Please set the lines down again exactly, from the top of the entries through the line that contains "Screen dimensions: 1568x495".

+--

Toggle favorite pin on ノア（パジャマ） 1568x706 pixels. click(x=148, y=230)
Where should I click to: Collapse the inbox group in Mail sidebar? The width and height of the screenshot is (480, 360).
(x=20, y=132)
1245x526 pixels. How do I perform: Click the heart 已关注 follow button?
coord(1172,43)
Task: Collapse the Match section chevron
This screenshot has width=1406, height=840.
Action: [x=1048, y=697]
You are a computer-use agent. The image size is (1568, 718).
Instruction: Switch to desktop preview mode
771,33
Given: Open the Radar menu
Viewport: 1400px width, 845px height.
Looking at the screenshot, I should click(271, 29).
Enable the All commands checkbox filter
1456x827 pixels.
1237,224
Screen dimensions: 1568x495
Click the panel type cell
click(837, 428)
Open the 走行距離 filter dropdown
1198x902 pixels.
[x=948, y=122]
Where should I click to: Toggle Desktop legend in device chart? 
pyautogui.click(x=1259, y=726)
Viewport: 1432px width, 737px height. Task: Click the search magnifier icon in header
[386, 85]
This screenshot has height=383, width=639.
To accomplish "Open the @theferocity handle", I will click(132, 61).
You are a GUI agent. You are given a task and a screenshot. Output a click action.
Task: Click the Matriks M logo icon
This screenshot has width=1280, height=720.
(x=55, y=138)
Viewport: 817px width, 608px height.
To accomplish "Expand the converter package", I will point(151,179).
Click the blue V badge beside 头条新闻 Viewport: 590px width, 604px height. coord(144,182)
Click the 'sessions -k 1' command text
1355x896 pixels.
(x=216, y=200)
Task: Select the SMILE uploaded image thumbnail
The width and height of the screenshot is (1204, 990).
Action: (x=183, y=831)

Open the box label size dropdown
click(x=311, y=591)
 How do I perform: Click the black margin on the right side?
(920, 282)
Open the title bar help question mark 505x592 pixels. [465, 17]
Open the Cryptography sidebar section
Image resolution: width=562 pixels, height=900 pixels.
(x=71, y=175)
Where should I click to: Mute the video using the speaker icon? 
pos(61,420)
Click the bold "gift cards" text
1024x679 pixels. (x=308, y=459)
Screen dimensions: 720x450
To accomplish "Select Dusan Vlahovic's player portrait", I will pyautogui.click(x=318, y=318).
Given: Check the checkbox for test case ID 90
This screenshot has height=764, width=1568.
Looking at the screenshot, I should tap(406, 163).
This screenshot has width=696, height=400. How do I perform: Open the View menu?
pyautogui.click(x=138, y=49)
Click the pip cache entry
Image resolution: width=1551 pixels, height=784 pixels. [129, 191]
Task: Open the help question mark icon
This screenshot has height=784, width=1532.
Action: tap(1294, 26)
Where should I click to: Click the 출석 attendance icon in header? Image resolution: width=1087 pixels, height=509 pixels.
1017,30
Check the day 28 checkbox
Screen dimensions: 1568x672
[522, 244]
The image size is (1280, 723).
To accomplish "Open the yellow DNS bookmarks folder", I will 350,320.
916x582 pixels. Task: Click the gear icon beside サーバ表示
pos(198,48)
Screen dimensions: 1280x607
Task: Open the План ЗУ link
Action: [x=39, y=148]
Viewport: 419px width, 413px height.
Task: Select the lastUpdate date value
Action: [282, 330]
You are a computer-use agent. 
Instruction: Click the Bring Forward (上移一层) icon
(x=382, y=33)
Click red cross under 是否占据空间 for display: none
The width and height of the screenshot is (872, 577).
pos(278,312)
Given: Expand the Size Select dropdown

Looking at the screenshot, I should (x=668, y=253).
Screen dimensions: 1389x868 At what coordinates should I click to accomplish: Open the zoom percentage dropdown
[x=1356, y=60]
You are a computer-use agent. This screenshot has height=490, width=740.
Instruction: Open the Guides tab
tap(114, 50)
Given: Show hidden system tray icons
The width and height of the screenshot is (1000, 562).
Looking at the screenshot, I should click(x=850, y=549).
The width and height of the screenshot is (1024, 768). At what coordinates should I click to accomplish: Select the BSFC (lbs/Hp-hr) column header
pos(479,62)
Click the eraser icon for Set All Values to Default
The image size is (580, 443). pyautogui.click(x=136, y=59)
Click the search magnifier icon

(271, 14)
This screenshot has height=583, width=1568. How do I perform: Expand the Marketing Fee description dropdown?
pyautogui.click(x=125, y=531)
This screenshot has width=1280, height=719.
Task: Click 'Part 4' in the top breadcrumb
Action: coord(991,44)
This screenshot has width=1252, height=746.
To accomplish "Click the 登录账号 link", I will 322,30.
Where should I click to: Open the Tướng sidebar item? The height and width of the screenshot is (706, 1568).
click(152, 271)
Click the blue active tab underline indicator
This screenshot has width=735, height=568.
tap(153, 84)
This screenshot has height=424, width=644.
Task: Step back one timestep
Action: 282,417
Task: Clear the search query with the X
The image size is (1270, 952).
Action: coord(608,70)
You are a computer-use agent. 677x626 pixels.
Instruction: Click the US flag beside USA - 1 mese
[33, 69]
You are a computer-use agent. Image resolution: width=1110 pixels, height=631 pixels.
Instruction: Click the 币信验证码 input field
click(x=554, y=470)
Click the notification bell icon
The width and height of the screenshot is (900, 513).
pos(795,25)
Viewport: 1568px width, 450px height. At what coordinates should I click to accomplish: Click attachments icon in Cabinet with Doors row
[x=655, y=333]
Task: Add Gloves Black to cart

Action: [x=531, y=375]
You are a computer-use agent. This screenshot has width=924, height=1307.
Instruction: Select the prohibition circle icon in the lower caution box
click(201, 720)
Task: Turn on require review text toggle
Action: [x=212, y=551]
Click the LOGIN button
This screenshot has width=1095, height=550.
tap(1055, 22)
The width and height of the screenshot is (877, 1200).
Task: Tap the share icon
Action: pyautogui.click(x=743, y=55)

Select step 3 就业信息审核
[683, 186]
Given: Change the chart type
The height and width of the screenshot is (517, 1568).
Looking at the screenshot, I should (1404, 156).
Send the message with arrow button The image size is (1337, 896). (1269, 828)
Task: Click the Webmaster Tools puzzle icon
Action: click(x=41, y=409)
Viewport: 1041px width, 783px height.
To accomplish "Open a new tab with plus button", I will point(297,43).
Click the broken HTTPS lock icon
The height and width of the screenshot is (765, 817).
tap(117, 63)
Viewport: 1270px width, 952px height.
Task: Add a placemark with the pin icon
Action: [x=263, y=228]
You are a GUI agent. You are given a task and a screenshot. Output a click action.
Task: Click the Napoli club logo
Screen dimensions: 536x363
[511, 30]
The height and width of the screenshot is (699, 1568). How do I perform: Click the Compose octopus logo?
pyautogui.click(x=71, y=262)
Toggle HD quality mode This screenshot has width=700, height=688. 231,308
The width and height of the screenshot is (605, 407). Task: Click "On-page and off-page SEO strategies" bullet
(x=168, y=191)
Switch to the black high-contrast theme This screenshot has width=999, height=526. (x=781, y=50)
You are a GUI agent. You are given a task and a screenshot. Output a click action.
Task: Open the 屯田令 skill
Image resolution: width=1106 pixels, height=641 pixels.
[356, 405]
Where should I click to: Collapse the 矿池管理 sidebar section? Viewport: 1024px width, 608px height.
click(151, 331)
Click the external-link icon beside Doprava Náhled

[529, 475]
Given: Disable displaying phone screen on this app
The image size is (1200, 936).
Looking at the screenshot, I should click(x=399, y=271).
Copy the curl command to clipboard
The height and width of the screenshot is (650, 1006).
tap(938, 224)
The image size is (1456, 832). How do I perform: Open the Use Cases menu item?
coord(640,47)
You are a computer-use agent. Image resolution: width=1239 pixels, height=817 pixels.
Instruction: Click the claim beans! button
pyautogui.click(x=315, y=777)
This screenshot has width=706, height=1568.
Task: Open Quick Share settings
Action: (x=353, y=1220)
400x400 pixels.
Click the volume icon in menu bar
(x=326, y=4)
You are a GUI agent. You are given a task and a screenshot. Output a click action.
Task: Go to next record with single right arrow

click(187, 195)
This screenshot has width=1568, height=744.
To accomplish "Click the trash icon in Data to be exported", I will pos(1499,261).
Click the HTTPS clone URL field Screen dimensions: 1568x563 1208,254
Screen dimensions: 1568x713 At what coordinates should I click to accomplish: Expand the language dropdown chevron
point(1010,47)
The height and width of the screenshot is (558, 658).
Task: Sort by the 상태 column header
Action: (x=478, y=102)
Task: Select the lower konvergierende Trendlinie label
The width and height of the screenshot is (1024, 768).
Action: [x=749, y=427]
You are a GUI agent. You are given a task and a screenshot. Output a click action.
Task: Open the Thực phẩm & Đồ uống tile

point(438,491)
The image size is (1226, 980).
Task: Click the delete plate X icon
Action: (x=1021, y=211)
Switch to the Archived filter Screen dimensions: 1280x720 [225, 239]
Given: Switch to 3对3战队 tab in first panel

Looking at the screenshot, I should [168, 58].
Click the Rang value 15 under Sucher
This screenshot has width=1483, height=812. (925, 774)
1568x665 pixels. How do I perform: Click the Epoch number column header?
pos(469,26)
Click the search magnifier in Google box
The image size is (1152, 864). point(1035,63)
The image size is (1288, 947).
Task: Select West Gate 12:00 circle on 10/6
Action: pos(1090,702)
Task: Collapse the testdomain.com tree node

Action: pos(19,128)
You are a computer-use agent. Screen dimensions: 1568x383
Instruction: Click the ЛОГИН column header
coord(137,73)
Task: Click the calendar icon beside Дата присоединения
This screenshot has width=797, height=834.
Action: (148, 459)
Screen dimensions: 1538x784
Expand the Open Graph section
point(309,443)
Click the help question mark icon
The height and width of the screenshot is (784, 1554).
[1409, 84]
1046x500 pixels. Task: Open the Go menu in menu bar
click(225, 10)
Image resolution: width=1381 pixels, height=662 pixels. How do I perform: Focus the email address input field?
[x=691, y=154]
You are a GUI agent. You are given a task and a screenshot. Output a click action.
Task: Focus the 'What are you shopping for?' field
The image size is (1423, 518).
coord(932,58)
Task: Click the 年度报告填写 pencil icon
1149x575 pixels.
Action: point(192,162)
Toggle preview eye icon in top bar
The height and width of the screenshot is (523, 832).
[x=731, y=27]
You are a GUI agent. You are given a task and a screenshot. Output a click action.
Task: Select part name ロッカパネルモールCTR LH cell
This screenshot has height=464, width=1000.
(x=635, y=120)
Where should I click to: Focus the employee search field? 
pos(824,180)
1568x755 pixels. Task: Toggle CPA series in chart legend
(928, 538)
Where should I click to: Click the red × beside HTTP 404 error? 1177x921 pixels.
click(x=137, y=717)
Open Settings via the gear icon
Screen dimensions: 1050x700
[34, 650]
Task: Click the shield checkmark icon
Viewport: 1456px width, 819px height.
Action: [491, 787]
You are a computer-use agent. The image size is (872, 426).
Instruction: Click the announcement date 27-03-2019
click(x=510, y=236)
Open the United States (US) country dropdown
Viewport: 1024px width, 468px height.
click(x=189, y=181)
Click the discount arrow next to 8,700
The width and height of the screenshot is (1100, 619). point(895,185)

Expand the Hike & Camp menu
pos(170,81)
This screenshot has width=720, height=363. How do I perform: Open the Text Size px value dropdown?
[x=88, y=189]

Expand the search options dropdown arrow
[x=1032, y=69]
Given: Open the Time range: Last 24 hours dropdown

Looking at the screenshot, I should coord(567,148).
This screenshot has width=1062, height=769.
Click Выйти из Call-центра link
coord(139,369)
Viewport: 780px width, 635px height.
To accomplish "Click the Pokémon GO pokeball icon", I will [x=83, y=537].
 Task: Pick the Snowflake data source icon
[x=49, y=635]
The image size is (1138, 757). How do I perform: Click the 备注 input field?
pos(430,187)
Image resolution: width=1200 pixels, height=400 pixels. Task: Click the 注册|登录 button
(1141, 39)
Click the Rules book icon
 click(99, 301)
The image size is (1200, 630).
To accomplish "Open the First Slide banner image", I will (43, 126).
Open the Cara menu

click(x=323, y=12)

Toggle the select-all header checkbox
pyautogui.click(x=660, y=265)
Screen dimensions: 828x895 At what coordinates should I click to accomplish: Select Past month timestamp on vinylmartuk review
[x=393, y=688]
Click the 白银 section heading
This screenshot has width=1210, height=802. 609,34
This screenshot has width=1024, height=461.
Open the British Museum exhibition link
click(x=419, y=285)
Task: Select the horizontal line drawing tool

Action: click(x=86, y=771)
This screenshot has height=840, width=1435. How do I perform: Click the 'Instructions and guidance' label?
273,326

+--

## [Task output]
Toggle favorite pin on ノア（パジャマ） 1568x706 pixels. click(x=148, y=230)
Where should I click to: Collapse the inbox group in Mail sidebar? The width and height of the screenshot is (480, 360).
(x=20, y=132)
1245x526 pixels. How do I perform: Click the heart 已关注 follow button?
coord(1172,43)
Task: Collapse the Match section chevron
This screenshot has width=1406, height=840.
Action: [x=1048, y=697]
You are a computer-use agent. The image size is (1568, 718).
Instruction: Switch to desktop preview mode
771,33
Given: Open the Radar menu
Viewport: 1400px width, 845px height.
Looking at the screenshot, I should click(271, 29).
Enable the All commands checkbox filter
1456x827 pixels.
1237,224
Screen dimensions: 1568x495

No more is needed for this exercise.